Since most deaf parents have hearing children (about 85%), very, very few severely or profoundly deaf children are born each year into homes where sign language is the natural language. Probably no more than 20 - 25 children such children per year.
Sign language, which uses movement and vision to convey meaning is organised in a way which is fundamentally different to spoken languages. It is difficult for hearing people, whose language developed through listening, to fully master sign language, unless they were exposed to it as a young child - hearing children of sign using deaf parents for example. Deaf children would need to be surrounded at an early age by fluent sign language users if they were to develop vision and movement as the basis of their language. The parents and family of a deaf child are not normally fluent sign language users, and are unlikely to become so during the early years that are vital to language acquisition.

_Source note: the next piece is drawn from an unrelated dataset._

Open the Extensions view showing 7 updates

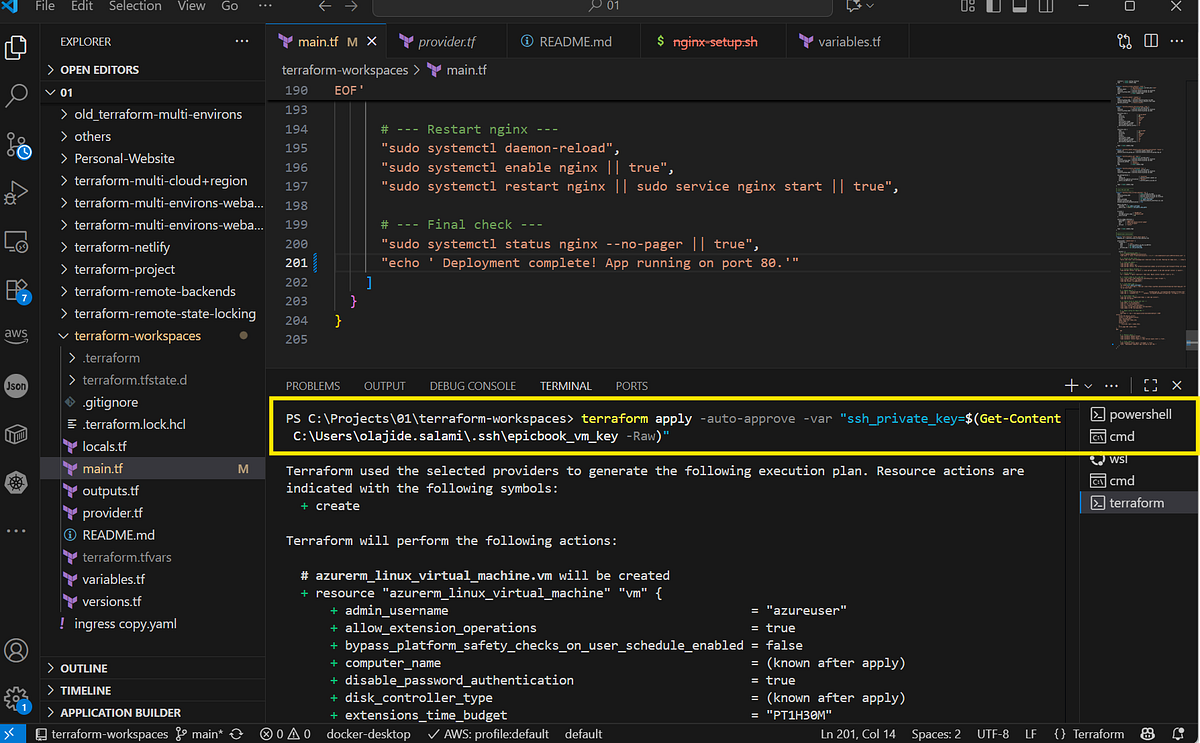pos(16,290)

There is no evidence for this. It seems likely that deaf children will be better adjusted if they are able to mix naturally with their family and community and fulfil their educational potential. This makes it more likely that children educated through spoken language will become well adjusted.
All of the research has focused on sign language users where there is considerable cause for concern because of the difficulty the NHS has in meeting their needs.
This is an issue of parental choice for their children. The absence of spoken language in the home makes it more difficult for such children to learn to listen and talk but it remains a feasible alternative. In order to achieve spoken language these children need to receive their education in a spoken language environment not involving the use of sign and other family and friends need to provide as much spoken language for the child in the home as possible.